_WHAT YOU SHOULD DO_
Within the data that follows, set down exactly the lines from the one containing "Instruction: Open the settings" through the one containing "2145x1207 pixels.", both ends included.

########

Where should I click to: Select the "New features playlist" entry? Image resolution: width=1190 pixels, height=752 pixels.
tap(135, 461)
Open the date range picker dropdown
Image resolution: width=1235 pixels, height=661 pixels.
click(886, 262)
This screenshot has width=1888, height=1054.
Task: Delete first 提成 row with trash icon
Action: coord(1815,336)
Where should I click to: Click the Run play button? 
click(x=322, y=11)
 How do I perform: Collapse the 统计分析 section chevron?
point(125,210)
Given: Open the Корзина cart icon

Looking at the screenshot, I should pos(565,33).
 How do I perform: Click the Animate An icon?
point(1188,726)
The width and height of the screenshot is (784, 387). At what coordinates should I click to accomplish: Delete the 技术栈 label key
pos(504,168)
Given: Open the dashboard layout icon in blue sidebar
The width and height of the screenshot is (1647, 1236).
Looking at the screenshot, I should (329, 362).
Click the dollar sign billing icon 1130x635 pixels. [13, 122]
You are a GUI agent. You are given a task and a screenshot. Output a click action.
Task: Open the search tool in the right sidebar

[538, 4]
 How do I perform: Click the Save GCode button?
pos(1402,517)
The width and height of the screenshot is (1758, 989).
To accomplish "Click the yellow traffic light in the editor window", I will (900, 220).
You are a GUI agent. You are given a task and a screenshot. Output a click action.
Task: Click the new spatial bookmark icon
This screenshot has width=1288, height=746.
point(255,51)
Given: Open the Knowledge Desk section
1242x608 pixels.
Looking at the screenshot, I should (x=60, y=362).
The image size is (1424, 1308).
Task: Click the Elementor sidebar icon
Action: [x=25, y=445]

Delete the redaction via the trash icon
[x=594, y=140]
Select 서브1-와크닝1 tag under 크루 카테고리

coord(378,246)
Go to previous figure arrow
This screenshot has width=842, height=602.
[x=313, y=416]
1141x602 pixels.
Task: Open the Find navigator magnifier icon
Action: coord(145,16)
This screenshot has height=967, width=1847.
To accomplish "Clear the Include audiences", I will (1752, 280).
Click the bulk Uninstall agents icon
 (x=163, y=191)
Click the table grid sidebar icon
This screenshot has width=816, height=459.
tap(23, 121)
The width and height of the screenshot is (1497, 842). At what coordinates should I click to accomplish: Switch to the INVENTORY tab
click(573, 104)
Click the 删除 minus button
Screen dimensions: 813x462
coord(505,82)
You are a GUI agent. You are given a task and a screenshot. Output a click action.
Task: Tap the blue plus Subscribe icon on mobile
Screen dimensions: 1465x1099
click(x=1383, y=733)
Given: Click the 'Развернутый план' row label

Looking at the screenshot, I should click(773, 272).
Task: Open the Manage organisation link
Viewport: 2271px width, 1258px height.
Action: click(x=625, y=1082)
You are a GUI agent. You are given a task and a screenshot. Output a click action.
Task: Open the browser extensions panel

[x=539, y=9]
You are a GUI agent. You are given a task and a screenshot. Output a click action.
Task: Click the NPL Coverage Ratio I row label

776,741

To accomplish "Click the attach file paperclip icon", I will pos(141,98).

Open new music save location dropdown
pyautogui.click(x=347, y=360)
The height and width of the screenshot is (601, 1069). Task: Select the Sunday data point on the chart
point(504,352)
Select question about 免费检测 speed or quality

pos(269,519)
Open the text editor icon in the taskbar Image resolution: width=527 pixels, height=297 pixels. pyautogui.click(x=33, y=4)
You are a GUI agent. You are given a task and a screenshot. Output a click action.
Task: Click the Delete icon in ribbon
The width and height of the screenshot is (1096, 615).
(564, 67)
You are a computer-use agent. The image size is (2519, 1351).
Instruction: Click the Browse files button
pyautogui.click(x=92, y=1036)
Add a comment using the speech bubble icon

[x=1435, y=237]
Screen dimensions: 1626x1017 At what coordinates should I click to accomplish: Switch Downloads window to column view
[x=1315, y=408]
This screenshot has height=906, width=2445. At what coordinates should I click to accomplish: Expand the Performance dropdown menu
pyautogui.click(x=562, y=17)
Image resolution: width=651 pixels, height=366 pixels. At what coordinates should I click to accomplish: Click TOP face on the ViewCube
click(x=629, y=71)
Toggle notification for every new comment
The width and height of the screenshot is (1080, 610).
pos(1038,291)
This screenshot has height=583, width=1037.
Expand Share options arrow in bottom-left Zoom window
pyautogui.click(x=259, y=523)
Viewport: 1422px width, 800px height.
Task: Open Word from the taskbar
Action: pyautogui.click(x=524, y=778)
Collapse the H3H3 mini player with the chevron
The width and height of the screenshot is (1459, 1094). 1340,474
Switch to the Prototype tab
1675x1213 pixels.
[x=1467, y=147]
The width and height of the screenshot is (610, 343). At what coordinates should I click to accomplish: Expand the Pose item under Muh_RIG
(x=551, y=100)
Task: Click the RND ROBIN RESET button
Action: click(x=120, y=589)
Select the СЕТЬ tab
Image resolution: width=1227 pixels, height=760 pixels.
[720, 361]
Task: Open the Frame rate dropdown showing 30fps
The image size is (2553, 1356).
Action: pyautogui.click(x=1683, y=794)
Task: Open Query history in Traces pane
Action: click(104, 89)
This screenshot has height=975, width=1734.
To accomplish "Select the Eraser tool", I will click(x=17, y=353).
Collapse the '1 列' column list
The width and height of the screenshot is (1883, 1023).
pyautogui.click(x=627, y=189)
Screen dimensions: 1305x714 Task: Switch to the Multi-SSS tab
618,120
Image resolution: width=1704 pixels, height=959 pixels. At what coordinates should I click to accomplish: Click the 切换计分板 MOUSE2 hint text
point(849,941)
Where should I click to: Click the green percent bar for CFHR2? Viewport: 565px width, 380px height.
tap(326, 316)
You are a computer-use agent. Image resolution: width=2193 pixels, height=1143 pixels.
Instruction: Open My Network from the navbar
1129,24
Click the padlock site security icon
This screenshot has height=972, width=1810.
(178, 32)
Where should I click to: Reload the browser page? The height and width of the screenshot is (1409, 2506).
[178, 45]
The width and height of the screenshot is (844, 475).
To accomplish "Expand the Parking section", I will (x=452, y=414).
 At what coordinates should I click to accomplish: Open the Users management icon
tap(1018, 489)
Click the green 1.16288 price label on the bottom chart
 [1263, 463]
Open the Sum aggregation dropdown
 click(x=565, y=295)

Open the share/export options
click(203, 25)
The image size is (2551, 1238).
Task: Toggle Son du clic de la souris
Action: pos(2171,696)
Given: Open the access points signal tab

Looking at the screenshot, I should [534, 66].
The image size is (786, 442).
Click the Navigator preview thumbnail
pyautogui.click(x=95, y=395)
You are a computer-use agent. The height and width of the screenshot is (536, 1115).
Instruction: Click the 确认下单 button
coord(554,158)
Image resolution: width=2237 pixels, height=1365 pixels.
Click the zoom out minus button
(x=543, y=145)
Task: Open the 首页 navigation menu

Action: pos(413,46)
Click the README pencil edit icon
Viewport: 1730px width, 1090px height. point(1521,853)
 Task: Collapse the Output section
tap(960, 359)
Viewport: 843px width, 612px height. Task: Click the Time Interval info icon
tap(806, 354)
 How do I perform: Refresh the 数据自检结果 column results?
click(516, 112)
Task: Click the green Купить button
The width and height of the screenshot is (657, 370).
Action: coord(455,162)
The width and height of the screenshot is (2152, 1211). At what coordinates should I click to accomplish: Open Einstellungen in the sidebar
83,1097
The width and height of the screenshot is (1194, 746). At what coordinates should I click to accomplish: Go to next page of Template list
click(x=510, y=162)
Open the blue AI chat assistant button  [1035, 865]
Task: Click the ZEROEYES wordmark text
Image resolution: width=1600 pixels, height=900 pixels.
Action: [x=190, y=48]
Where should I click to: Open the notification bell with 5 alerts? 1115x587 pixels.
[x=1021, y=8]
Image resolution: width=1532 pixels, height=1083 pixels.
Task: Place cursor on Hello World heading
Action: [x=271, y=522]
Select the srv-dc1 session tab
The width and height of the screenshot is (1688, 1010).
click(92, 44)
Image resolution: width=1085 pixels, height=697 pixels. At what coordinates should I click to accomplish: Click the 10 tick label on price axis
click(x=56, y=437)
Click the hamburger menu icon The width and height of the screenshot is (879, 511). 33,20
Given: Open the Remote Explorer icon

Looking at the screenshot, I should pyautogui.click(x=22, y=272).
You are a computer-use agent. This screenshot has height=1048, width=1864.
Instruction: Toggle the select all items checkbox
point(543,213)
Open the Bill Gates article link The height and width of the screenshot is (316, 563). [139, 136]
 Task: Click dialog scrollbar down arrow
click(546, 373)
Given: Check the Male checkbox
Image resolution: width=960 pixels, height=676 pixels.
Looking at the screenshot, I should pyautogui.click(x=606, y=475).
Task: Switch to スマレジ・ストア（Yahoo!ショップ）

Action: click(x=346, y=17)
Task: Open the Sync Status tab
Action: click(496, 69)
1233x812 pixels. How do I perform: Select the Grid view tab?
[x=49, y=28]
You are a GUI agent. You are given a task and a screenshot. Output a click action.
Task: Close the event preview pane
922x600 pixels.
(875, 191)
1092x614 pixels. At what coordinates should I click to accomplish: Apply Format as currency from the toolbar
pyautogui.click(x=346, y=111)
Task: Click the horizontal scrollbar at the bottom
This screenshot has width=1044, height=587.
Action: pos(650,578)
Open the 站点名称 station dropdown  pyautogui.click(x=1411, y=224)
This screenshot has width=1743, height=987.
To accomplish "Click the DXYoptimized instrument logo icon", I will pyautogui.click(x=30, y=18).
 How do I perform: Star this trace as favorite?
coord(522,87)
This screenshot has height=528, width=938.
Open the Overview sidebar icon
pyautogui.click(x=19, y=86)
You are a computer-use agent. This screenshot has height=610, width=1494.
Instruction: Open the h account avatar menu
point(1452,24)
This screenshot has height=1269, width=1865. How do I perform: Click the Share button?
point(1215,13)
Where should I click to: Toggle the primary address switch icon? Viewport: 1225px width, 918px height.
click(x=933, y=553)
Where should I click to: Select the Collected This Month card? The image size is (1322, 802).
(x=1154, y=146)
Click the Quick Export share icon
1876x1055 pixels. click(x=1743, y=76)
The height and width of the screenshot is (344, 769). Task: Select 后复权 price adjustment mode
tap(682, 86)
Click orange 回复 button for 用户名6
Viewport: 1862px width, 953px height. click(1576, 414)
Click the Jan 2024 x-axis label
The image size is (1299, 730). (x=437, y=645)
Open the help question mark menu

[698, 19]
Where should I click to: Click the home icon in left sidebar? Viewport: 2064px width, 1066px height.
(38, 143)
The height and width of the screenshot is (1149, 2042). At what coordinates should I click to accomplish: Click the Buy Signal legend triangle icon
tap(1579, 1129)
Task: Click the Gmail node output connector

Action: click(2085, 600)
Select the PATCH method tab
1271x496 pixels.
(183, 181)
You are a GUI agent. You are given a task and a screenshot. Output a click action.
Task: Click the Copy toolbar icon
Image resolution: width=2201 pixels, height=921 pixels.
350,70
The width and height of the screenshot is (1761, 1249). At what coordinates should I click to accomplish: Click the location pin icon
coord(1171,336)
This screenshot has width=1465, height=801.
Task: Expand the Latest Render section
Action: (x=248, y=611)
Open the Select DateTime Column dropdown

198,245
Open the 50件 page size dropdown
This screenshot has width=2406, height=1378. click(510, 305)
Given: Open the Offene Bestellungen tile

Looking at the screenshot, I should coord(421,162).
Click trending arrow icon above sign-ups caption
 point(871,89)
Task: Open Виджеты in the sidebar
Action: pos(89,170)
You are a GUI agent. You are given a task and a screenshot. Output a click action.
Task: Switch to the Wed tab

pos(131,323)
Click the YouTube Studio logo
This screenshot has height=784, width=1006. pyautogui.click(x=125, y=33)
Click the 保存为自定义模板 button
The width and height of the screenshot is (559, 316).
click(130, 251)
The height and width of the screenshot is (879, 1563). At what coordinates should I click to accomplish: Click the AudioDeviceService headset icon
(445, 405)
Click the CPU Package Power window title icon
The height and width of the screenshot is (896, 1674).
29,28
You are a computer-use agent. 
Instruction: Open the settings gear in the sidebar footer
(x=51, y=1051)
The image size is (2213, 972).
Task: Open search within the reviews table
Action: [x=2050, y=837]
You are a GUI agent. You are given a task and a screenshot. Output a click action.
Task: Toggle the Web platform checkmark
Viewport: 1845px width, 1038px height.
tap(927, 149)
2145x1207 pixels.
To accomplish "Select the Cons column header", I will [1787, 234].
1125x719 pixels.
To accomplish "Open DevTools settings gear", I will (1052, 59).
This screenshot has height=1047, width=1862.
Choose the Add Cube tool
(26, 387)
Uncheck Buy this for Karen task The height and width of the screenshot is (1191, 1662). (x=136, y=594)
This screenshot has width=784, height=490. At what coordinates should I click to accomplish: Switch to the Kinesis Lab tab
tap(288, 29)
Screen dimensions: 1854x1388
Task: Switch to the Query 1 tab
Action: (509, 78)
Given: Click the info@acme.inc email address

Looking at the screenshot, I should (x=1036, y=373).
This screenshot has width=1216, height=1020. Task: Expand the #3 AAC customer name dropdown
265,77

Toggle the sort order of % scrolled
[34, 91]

########

_SOLUTION FOR THIS EXERCISE_
Instruction: Open the settings gear in the sidebar footer
(x=51, y=1051)
The image size is (2213, 972).
Task: Open search within the reviews table
Action: [x=2050, y=837]
You are a GUI agent. You are given a task and a screenshot. Output a click action.
Task: Toggle the Web platform checkmark
Viewport: 1845px width, 1038px height.
tap(927, 149)
2145x1207 pixels.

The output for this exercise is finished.